* **EXCERPT PROVIDED**:
Braidr analysed the Twitter profiles of more than 15,000 CMOs and similar professional roles across the UK and US over the past 12 weeks, and found that fewer than one per cent (0.83%) of CMOs in the US, and even less in the UK (0.25%), have been engaging in crucial discussions about the cookieless future and the significant impact the shift will have on their businesses.

The study found that the vast majority are failing to discuss the impact that the loss of 3rd party cookies and increased privacy demands will have on marketing, and by association company finances, if not mitigated imminently.

Dora Moldovan, co-founder and managing director of Braidr, said: “Despite Google announcing a short delay, the next e-generation is looming incredibly fast, where everything that we’ve learned over the past 20 years, and the tools we know are going to disappear, yet CMOs are talking mostly about AI, the Metaverse and Elon Musk.

“While these topics are exciting and sometimes entertaining, none of them will have such an immediate impact on the bottom line as the sunset of 3rd party cookies.”

Since Apple announced changes that make Identifiers for Advertisers (IDFAs) significantly less valuable than before, marketers have seen changes to their marketing costs and outcomes affected, especially on Facebook ads, and this is set to amplify once Google removes 3rd party cookies from its Chrome browser.

Meta last week announced its first ever decline in revenues, blamed partially on Apple’s privacy changes, which make it harder for Meta to harvest user data for its targeting algorithms.

This is hurting not only advertisers but also the platforms themselves. The advice to marketers given by Google and Facebook is to turn to measurement, attribution, and activation of 1st party data.

* **GIVEN DATA**:
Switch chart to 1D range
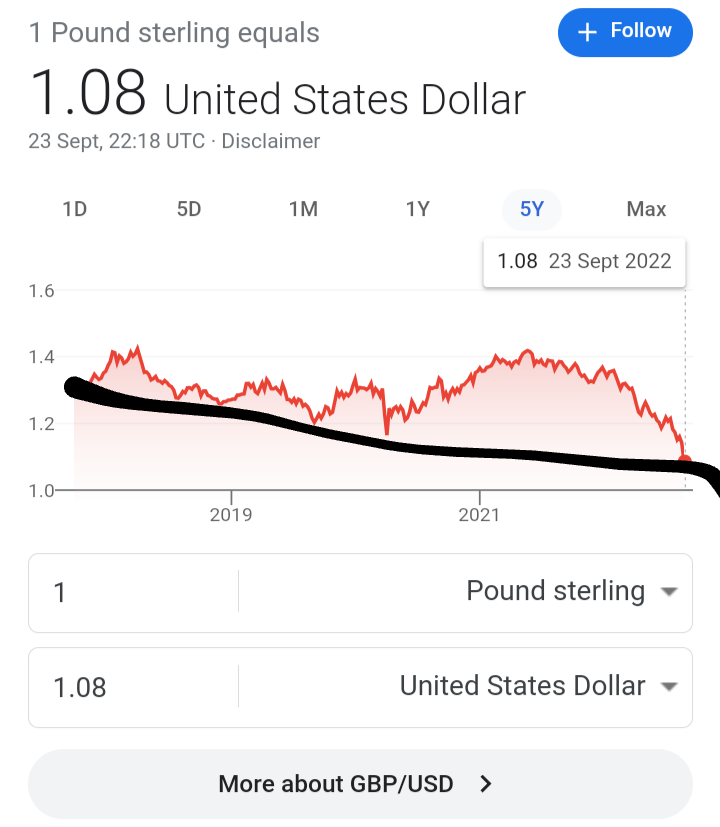This screenshot has width=720, height=827. coord(75,209)
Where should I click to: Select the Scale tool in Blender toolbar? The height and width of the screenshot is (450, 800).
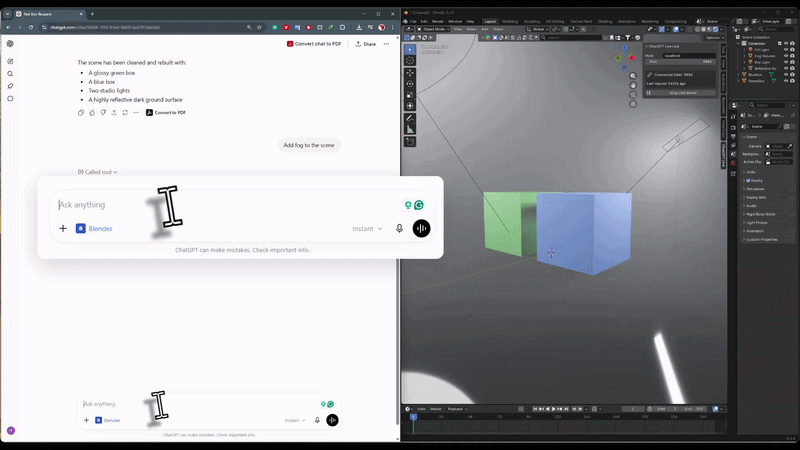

* **TASK DESCRIPTION**:
Resume the article on CMOs and the cookieless future, picking up after its final sentence.

* **ANSWER TO THIS EXERCISE**:
Yet Braidr’s study of Twitter discussions among senior marketers shows that few are giving the subject the consideration it requires. Instead, 20 per cent of UK CMOs are engaged in discussions about business strategy, while data issues, such as business transformation, feature in 15 per cent of marketers’ Twitter conversations, a similar number to those in the UK discussing Elon Musk.

Braidr’s report adds that the ultimate victim will be bottom lines, especially for smaller businesses who will be paying much higher sums to reach less users than previously. It says the answer lies with data: from the way businesses approach tracking (moving towards server-side and API based) to implementing Google Ads Enhanced Conversions and FaceBook’s CAPI to using alternative products that are able to collect data without full reliance on cookies, as well as attribution and marketing mix models and the holy grail of the cookieless future – 1st party data activation.

Braidr, part of the Tomorrow Group, conducted its analysis by continually ‘listening’ to Twitter via the social media platorm’s API. It collected the conversations of just over 15,000 CMO (and CMO-type) profiles. The analysis was then achieved by applying state-of-the-art topic modelling and machine learning to distil over 600,000 distinct tweets from CMO timelines into themes and insights.